We will occasionally use some of the data relating to financial advisers in an
anonymised and aggregated form in order to generate key metrics – but this will be
stripped of all information that could directly or indirectly allow this data to be identified as potentially belonging to you.

We will never allow any of your personal data to be disclosed to any third party, unless explicitly authorised by yourself, for any purpose whatsoever, other than when ordered to do so by a legal authority (e.g. Court of Law) having the relevant jurisdiction to enforce that order.

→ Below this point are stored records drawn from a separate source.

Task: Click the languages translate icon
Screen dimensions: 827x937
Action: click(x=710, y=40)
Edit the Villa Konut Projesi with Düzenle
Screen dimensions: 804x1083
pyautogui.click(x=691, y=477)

How long we will keep your data

We will keep your personal data on file only for so long as the data is considered necessary, and only for so long as you have given us the permission to do so. You may at any time request that your data be deleted from our records.

Your rights

You have the following rights in respect of your personal data that we hold:

• Right to be informed - This privacy notice is in fulfilment of your right to be informed about how we are handling your data.
• Right of access - You have the right to access – free of charge and within a reasonable timeframe - your personal data and supplementary information held by us on your behalf. If you wish to obtain a copy of this please contact our Data Protection Officer.
• Right to rectification - If any of the personal data we hold is incorrect you have the right to have it corrected within one month of making such a request. If you wish to do this, please contact our Data Protection Officer.
• Right to erasure - We must delete or remove your personal data if you request that and there is no compelling reason for its continued processing. If you wish to do this, please contact our Data Protection Officer.
• Right to restrict processing - We must comply with any request to restrict, block, or otherwise suppress the processing of your personal data. We are still permitted to store your personal data if it has been restricted, but not process it further. We must retain enough data to ensure the right to restriction is respected in the future. If you wish the processing of your personal data to be restricted, please contact our Data Protection Officer.
• Right to data portability - We will provide you with a copy of your data on request so that you can reuse it for your own purposes. If you wish to invoke this right, please contact our Data Protection Officer.
• Right to object - You have the right to object to the way we are processing your data. If you wish to invoke this right, please contact our Data Protection Officer
• Rights in relation to automated decision making and profiling - You have additional legal rights in respect of systems that use your personal data for automated decision making and profiling, however, we do not and will not use your personal data for such purposes

If you have any questions

If you have any questions or concerns about any of the above, please contact our Data Protection Officer. We will endeavour to address all such queries in a timely manner – either directly or through updates to this policy.